Records for the task>
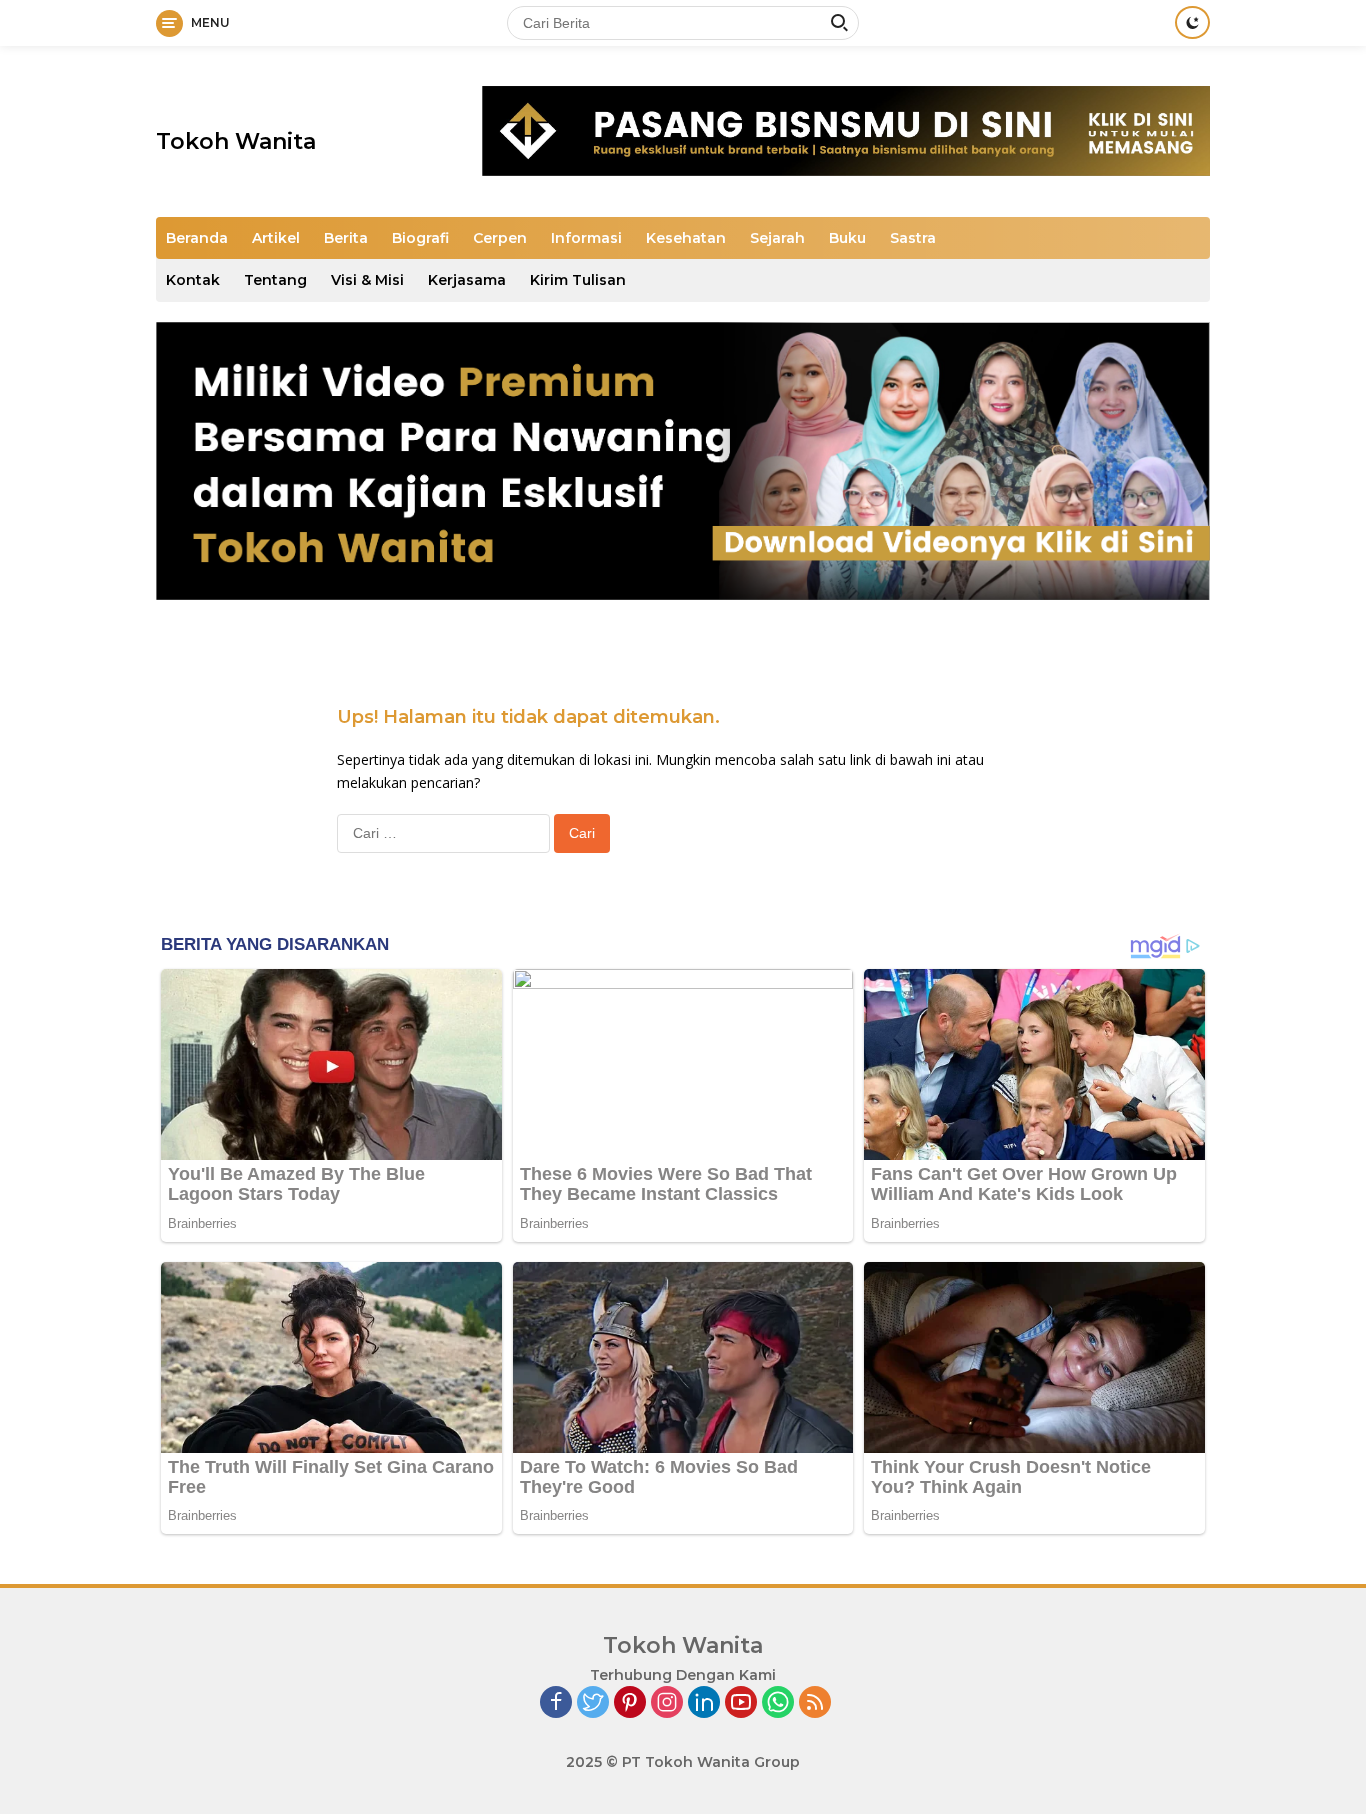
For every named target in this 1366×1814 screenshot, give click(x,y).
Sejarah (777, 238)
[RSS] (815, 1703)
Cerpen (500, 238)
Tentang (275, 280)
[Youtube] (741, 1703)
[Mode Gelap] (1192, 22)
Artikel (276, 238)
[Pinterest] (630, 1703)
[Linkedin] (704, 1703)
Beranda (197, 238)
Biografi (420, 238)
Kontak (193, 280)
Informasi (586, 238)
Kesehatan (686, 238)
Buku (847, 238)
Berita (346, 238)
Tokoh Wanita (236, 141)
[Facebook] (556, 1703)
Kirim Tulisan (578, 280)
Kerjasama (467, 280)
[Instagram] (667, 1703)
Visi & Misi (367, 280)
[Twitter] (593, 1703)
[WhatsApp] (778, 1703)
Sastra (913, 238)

==

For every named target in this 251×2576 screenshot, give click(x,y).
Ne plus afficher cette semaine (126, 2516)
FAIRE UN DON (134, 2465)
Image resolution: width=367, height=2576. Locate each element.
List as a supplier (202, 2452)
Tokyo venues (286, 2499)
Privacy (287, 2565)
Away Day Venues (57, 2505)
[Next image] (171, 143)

==

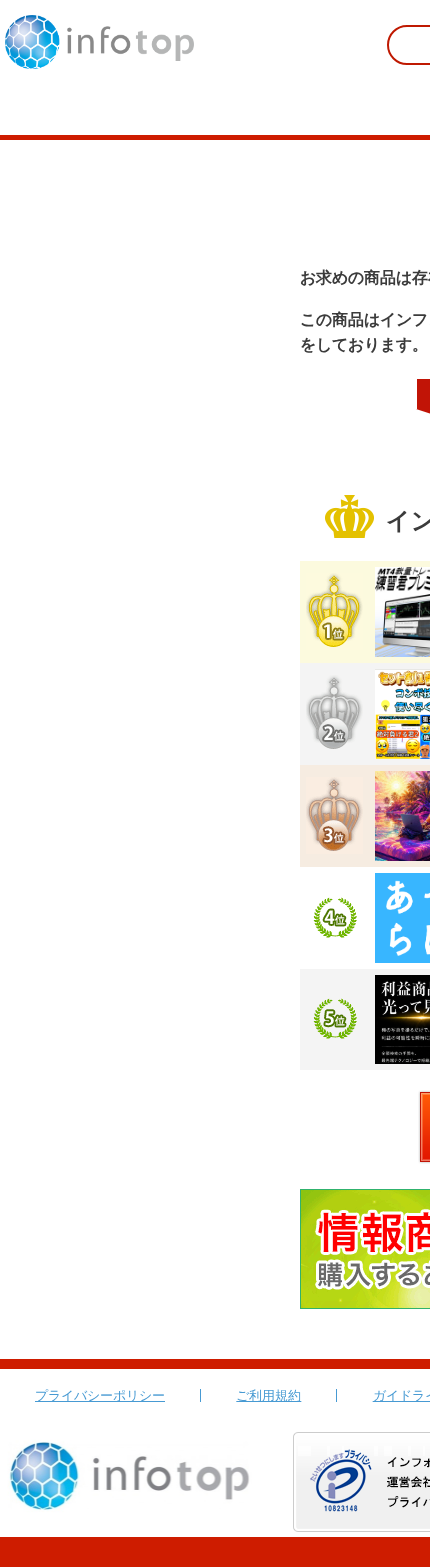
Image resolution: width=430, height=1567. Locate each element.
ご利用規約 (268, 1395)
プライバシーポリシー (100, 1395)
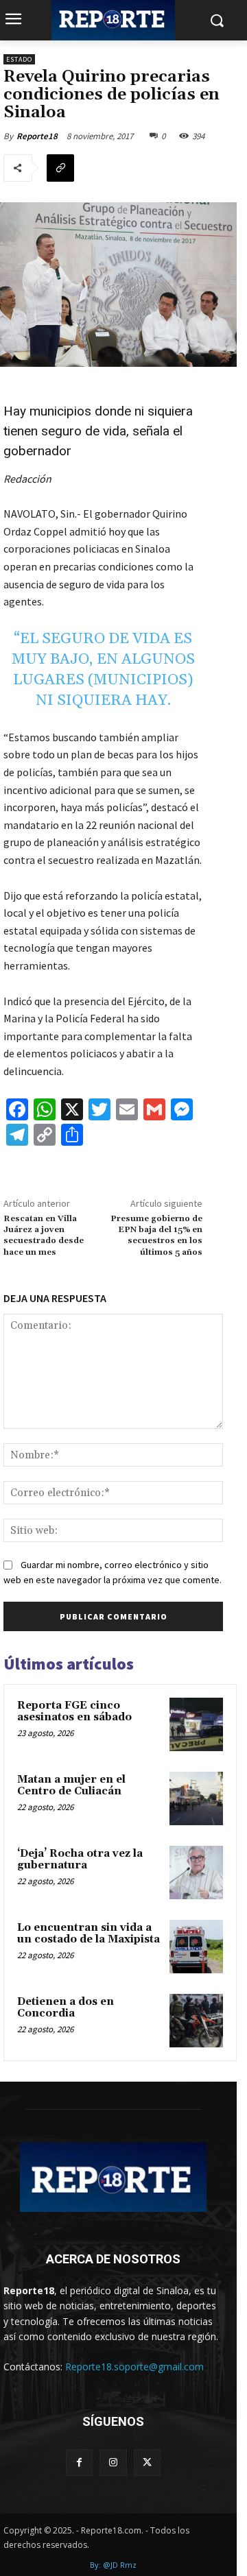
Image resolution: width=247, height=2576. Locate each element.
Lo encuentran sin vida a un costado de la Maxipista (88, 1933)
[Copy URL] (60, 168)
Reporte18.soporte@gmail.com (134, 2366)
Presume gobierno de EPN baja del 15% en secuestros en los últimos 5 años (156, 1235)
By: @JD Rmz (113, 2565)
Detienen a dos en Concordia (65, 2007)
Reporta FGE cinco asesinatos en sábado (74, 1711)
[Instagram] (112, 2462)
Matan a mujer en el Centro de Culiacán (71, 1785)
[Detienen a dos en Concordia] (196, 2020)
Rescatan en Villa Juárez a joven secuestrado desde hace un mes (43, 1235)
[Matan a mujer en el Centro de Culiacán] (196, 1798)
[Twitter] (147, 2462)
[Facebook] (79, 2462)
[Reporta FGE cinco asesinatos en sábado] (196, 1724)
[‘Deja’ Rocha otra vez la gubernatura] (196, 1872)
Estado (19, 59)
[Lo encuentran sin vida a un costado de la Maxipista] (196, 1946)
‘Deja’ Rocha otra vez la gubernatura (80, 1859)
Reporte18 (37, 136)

Work required> Count the lines in the records above that contain the word "named", and give only the number.

Response to this exercise> 2